### [TO BE DONE]
Show every line of the items below that contains the word "screenshot", copying each line in full.

### [DATASET RECORDS]
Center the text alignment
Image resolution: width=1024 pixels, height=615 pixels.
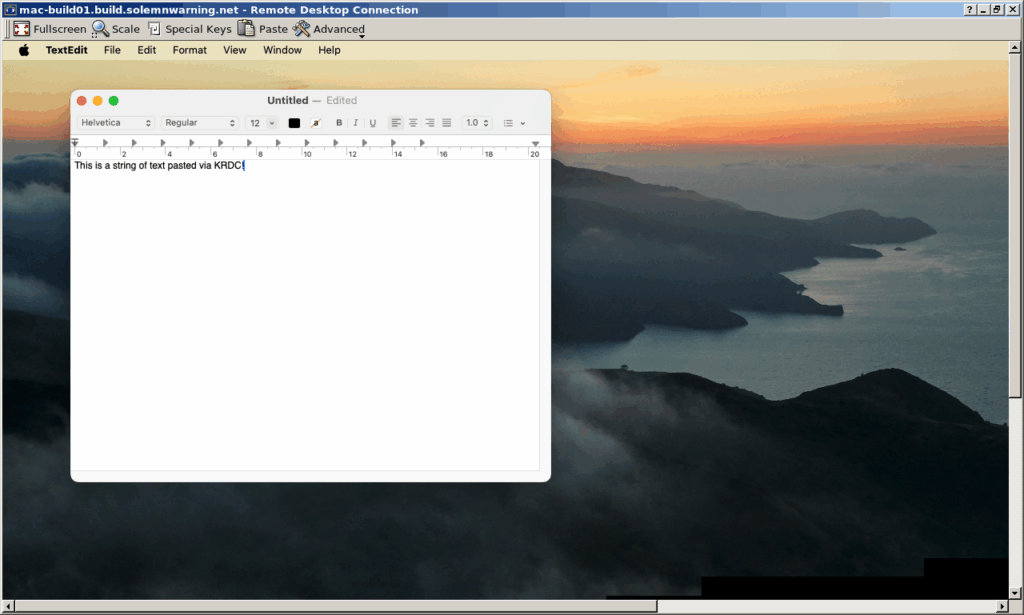pyautogui.click(x=413, y=122)
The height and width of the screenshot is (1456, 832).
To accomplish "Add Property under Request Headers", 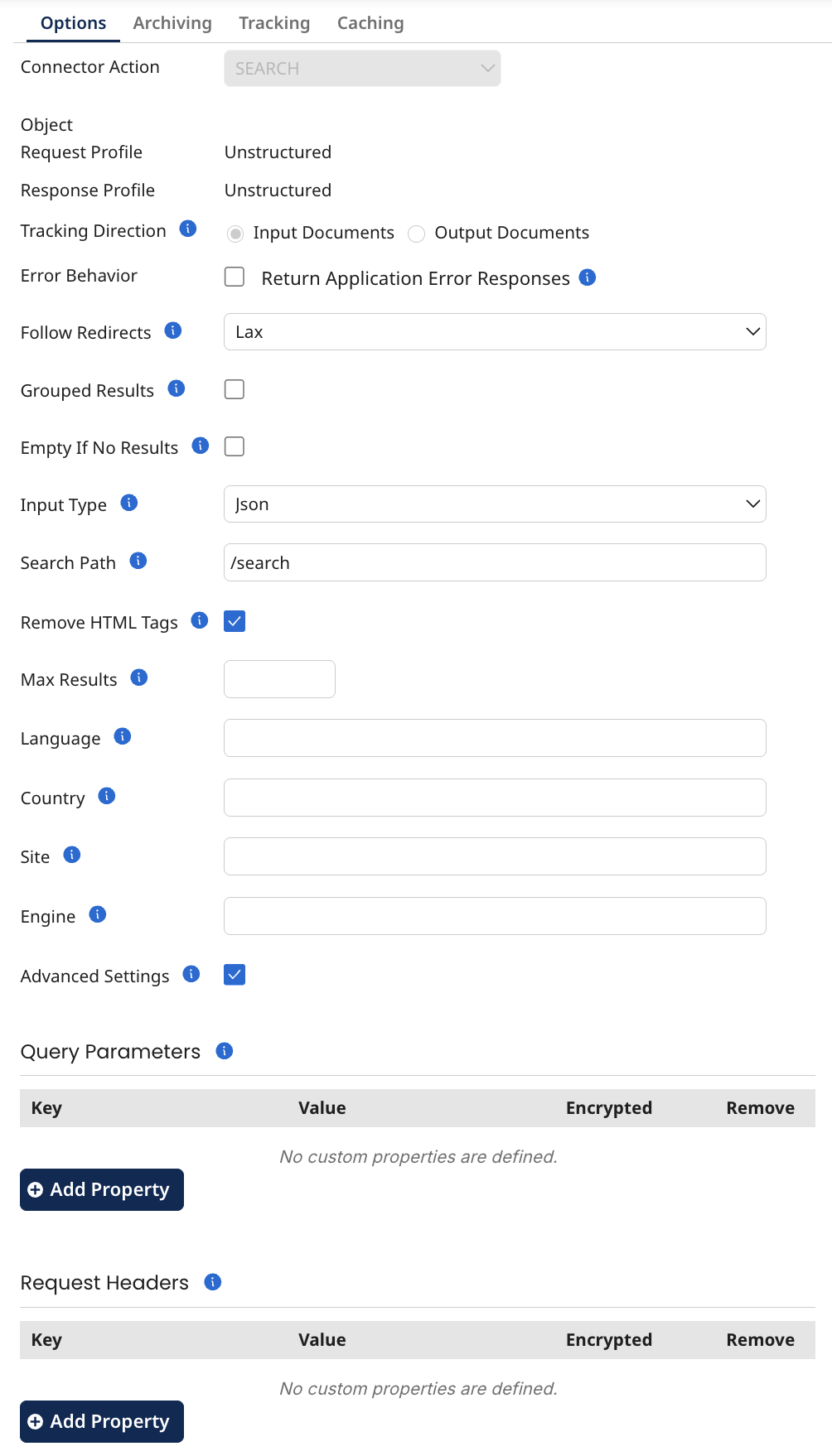I will click(102, 1421).
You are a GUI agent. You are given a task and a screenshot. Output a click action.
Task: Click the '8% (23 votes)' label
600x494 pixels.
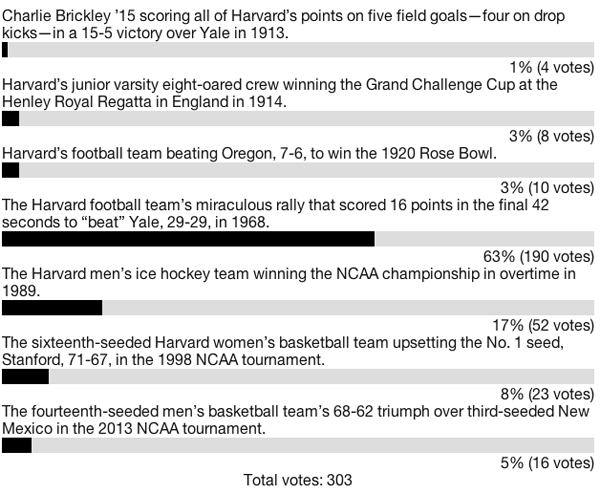[x=547, y=395]
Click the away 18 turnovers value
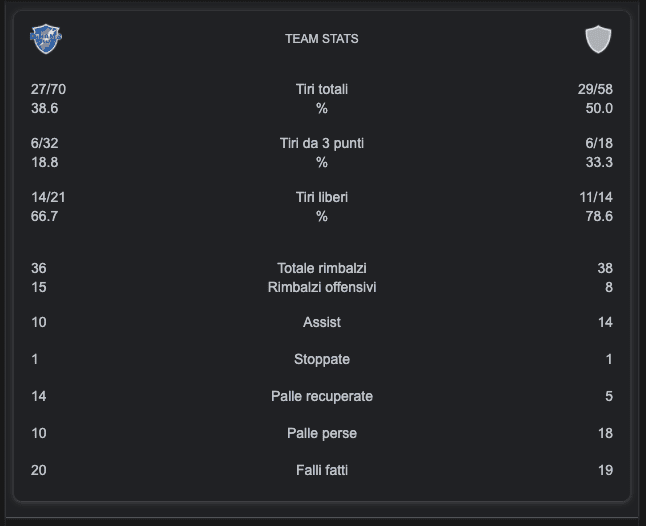Viewport: 646px width, 526px height. pyautogui.click(x=605, y=433)
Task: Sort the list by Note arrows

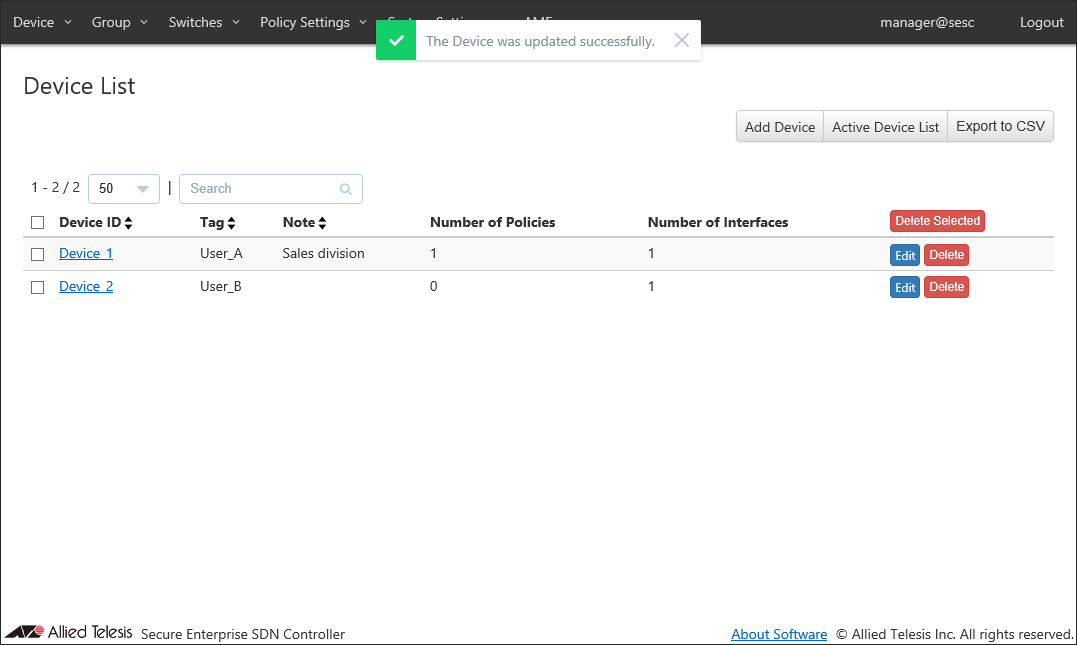Action: [322, 223]
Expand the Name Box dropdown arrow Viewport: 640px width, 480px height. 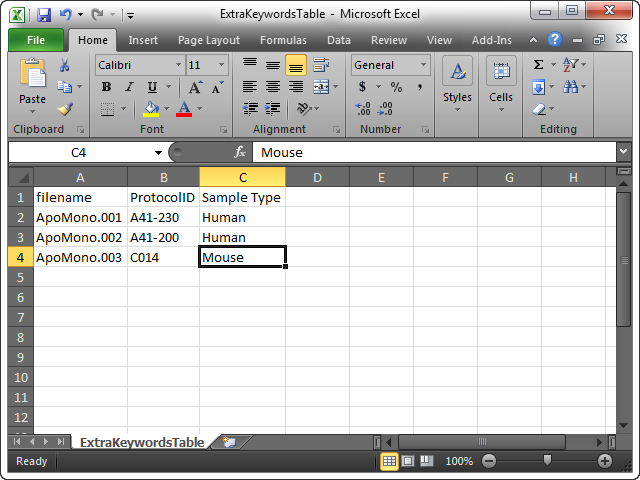click(158, 152)
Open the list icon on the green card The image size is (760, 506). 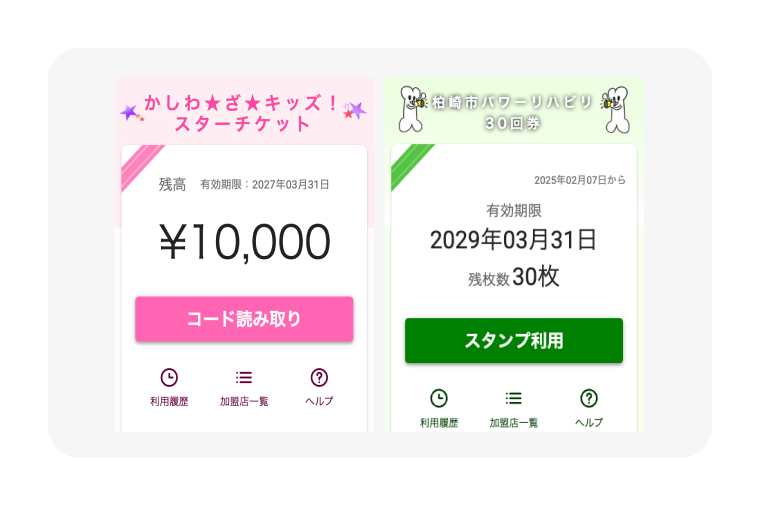(514, 398)
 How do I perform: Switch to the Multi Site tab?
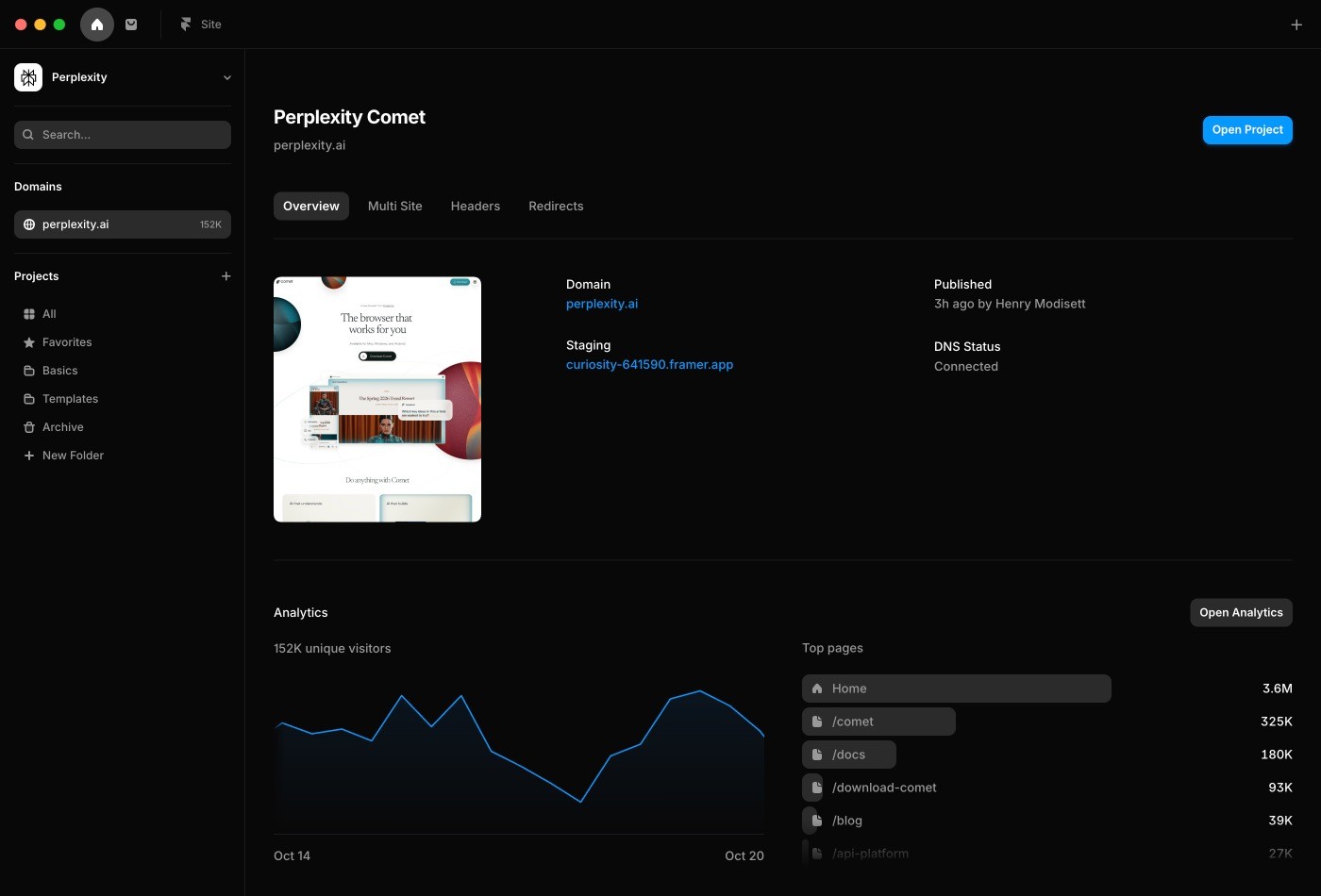pyautogui.click(x=394, y=206)
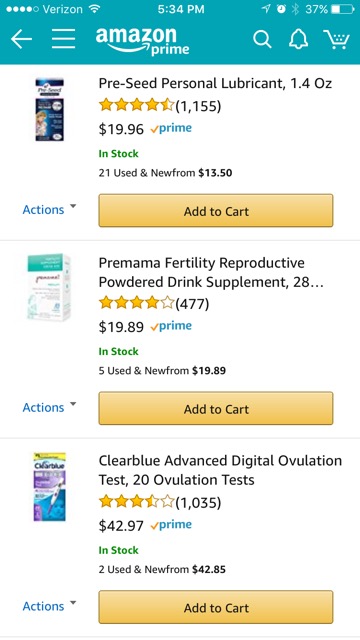
Task: Open notifications bell icon
Action: [x=298, y=40]
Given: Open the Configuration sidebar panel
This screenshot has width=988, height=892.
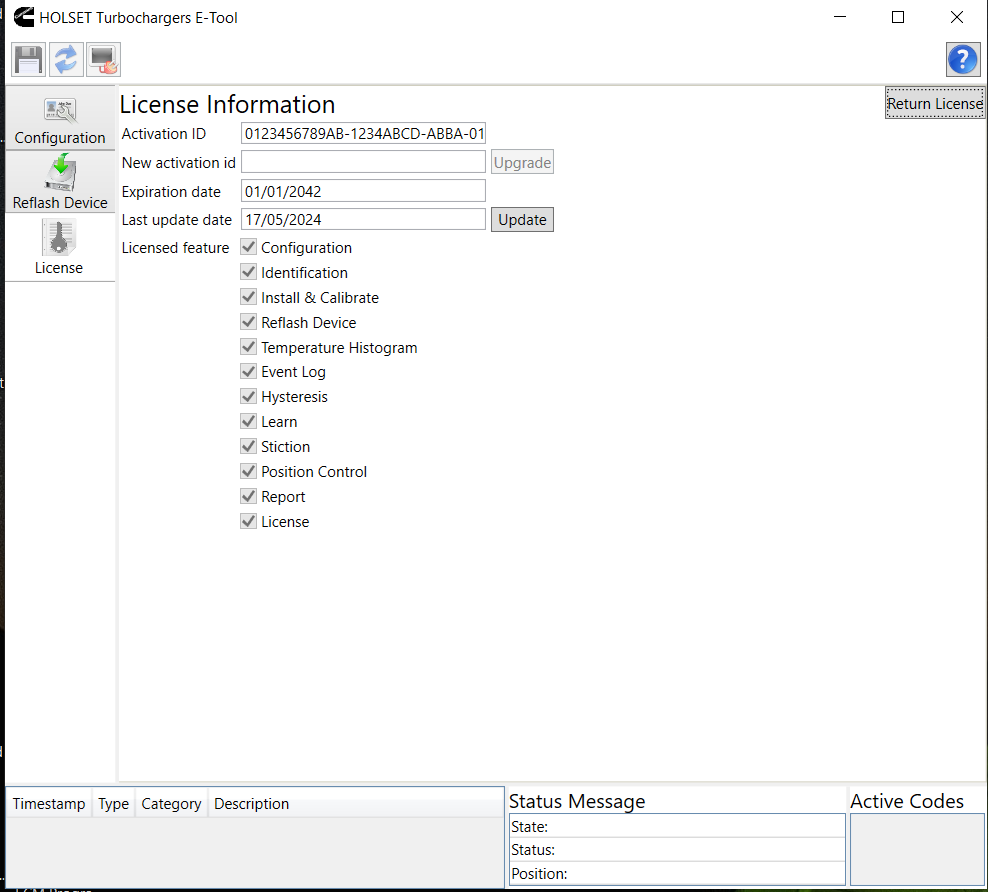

### [FINISHED ANSWER]
The height and width of the screenshot is (1456, 832).
You are a GUI agent. You are given a task and a screenshot. Output a click action.
This screenshot has width=988, height=892.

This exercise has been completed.